ハッピーエンドになるだろうとは思ってたけど、これ本当にハッピーエンドになるのかな?って途中からハラハラして読んでいた。
でもちゃんとハッピーエンドだったからよかった、笑
昔に離婚した父と母を2人なりの作戦でもう一度仲良くなってもらおうと奮闘する姿は、面白かったけど、それ以上に切なく寂しく感じた。
だからその分、もう一度4人が1つの家族になれた時はすごく嬉しかったし、安心した。
いつの間にか童心に帰って読んでいた気がした。
Posted by ブクログ
久しぶりの再読。
双子が入れ替わるという話は、今では陳腐ですらあるのだが、この時はすごいアイデアだったのだと思う。
大人になって読むと、こんなことあるはずがないと思ってしまうが、ケストナーもそれは重々承知なのである。双子は出会わず、元夫婦が再び夫婦に戻ることもまずない。双子はそれぞれ孤独を抱えて育ち、父はイレーネと再婚するのがリアルだ。しかしあえてそうしなかった。それは読者である子どもが「こうなってほしい」と考える結末を裏切りたくないという気持ちと、(書かれた時代を考えれば)敗戦、ナチス支配という負の歴史に叩きのめされたドイツ人に希望を取り戻してほしいという思いであったろうと思う。そこのところを訳者があとがきでもやさしい言葉で書いている。
必要以上に会話や心情を描くことなく、ちょっとした行動や言葉から登場人物の人となりが伝わり、物語が動くところなど、ケストナーの上手さも堪能できる。
母は娘に頼り過ぎていたこと、娘に大人びたふるまいをさせていたことに気づき、父は娘をほったらかしにしていたこと、家族は自分の仕事に邪魔になる存在なのではなく、仕事の活力になる存在だということに気づく。ここらあたりは現代の親が読んでもはっとさせられるのではないかと思う。

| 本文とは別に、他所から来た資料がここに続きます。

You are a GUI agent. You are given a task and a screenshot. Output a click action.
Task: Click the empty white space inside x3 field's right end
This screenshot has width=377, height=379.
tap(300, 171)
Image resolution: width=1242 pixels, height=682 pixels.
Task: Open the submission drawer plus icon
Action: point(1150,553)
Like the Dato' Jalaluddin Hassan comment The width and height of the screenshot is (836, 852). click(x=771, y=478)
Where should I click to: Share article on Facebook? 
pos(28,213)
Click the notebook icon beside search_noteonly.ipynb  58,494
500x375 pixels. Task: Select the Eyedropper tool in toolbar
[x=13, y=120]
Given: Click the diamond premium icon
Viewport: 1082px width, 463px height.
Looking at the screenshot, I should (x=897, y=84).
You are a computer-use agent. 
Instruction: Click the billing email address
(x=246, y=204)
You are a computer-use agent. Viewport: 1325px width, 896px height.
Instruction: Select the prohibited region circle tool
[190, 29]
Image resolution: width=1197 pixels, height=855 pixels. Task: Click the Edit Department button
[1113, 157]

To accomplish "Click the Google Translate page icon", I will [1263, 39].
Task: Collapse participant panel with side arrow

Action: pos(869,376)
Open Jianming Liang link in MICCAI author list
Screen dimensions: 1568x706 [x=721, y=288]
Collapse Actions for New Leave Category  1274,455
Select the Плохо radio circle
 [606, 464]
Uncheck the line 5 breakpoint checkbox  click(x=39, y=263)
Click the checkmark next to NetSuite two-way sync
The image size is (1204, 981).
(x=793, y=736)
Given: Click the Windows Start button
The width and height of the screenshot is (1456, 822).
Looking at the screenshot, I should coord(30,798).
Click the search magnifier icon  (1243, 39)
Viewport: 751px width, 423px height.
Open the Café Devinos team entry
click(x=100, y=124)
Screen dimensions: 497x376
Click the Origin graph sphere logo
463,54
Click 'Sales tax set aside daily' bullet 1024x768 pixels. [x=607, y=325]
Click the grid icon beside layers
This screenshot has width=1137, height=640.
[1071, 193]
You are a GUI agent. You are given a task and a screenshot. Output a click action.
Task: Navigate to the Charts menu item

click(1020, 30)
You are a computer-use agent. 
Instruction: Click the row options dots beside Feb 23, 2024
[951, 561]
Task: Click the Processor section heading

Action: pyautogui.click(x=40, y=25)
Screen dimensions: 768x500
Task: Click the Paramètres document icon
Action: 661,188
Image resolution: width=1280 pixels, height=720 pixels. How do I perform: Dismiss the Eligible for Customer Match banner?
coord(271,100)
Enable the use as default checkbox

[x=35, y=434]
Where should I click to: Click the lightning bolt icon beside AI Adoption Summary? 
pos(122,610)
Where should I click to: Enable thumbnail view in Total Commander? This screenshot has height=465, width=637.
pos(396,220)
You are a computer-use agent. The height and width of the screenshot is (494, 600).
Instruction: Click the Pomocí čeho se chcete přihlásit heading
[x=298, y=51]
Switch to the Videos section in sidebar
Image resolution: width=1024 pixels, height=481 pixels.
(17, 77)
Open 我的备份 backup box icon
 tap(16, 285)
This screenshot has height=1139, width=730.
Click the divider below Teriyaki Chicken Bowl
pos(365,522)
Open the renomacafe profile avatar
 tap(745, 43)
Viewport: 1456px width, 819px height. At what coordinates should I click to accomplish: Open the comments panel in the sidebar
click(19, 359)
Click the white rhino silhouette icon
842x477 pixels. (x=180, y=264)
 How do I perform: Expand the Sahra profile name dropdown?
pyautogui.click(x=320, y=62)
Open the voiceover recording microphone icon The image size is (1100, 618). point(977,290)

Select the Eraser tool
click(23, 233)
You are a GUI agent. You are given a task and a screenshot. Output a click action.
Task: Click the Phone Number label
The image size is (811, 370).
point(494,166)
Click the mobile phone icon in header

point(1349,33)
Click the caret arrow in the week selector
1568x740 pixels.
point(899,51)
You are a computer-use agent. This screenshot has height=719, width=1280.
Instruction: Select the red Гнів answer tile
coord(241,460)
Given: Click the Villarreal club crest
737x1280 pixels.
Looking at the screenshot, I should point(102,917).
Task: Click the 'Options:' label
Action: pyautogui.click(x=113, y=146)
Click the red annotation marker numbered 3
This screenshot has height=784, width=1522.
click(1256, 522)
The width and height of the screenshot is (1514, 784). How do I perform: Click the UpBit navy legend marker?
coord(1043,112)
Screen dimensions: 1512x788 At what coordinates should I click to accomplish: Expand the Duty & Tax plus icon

時代的に仕方ないが、ミュンヘンで編集者をしていた母が再婚してウィーンに来てから、仕事のことが語られないこと。夫はウィーンフィルの常任指揮者兼作曲家なのだから、戦後すぐなら仕事をやめて専業主婦っていうのは自然なのだろうが、現代なら仕事を続けるのではないだろうか。ここはちょっと残念な気がする。
トリアーの絵は大好きだが、今のイラストレーターのように主人公を魅力的に描こうという気持ちはあまりなく、双子の可愛い絵は意外と少ない。父パルフィー氏ももう少しかっこよく描いてもよかったんじゃないかと思うし、アンニ・ハーバーゼッツァーは怖すぎる。(しかも絵が大きい。)
でも、イラストレーターが「魅せる」ことに注意を払わなくていい時代もあったという歴史の証言ではある。
Posted by ブクログ
スイスの林間学校で出会ったルイーゼとロッテはそっくりな容姿にびっくり!父と母のことを知ったふたりはみんなで暮らせるように入れ替わって…という物語。入れ替わっている間にお互いにないものに気づき成長していくところがよかった。ラストでケルナーさんが仕事をどうしたのかが気になった。
地の文がナレーションみたいな感じで特徴的だと思いながら読んでいたが、あとがきを読んで納得した。